Assigned task | Word for word, restate the lines of the data below between those holding "Given: Click the @Autor tag in the Javadoc" and "Task: Open the Download menu", inclusive; pictures do not belong in the copy.

Supplied data: Begin

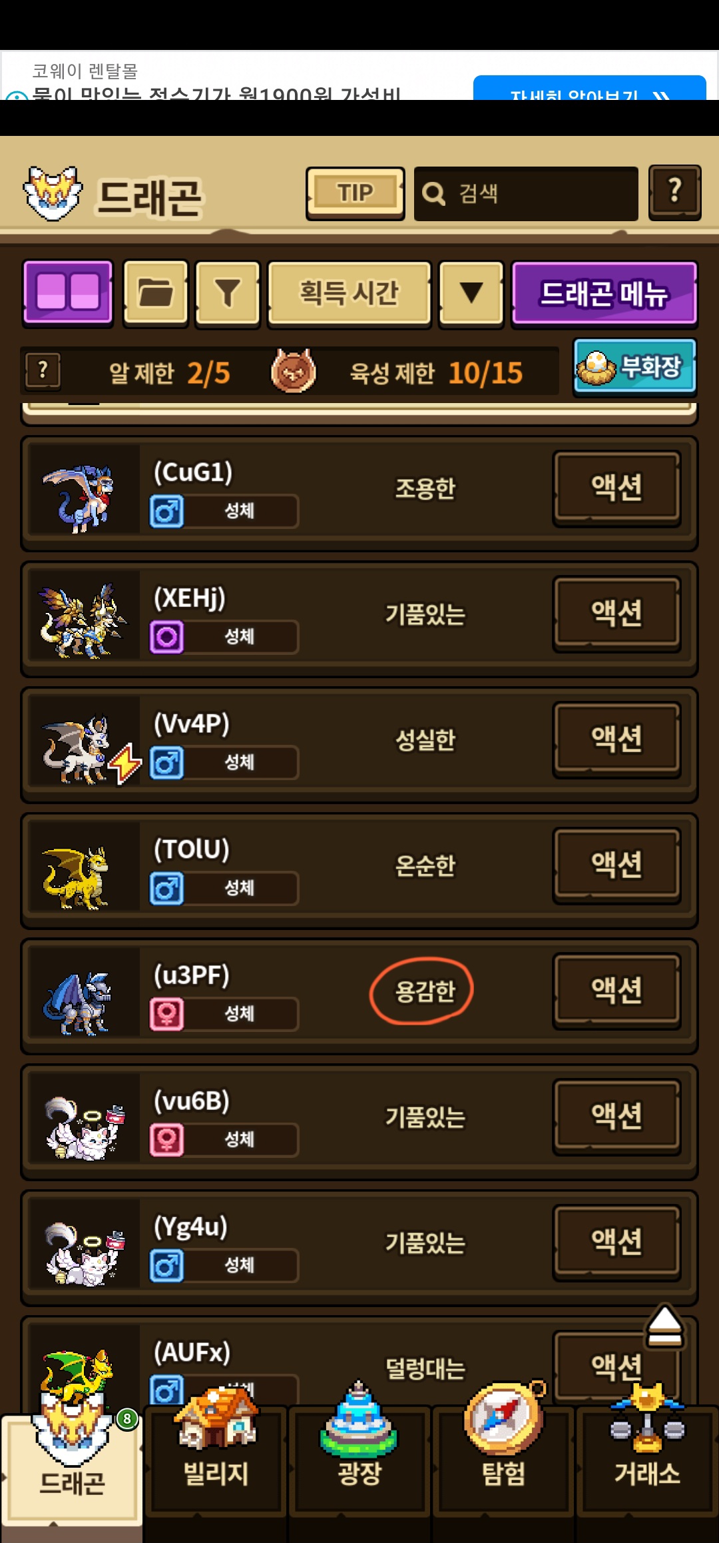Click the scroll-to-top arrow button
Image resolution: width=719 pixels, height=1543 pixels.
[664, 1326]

Supplied data: End
Supplied data: Begin

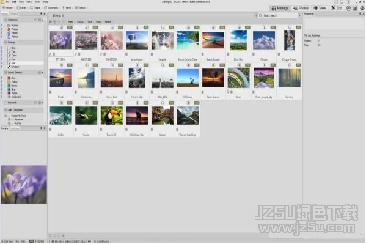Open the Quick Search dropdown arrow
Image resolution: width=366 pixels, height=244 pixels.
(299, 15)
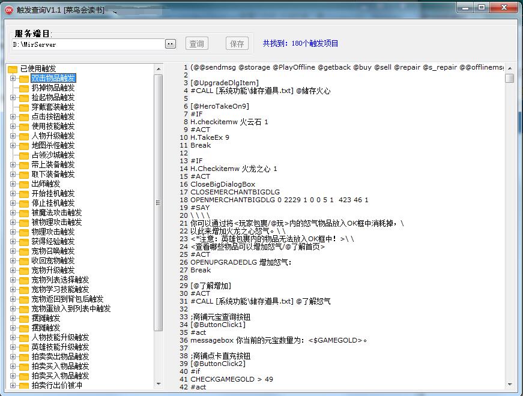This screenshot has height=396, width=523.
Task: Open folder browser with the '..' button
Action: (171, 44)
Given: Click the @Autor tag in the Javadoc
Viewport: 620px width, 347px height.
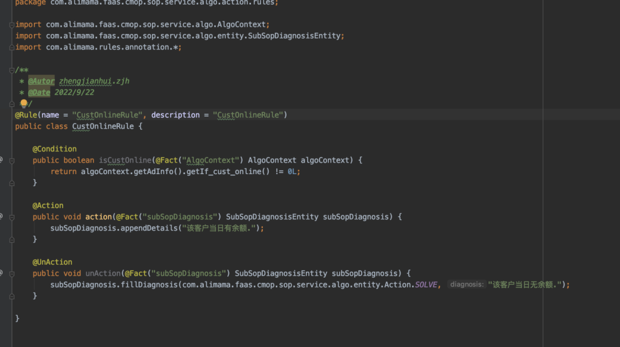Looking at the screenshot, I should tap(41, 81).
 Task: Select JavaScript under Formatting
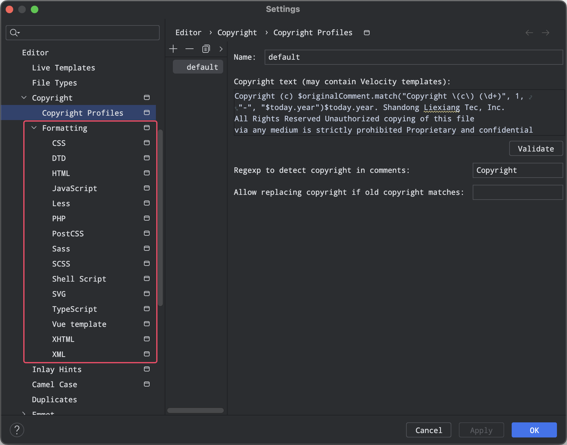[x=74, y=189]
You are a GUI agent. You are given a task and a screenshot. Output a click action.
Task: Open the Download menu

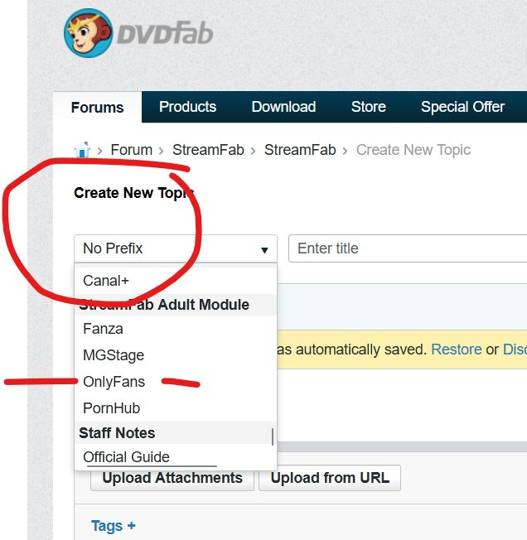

Supplied data: End

Task result |
Given: Click the @Autor tag in the Javadoc
Viewport: 620px width, 347px height.
Looking at the screenshot, I should tap(41, 81).
 Task: Select JavaScript under Formatting
[x=74, y=189]
You are a GUI agent. You are given a task and a screenshot. Output a click action.
Task: Open the Download menu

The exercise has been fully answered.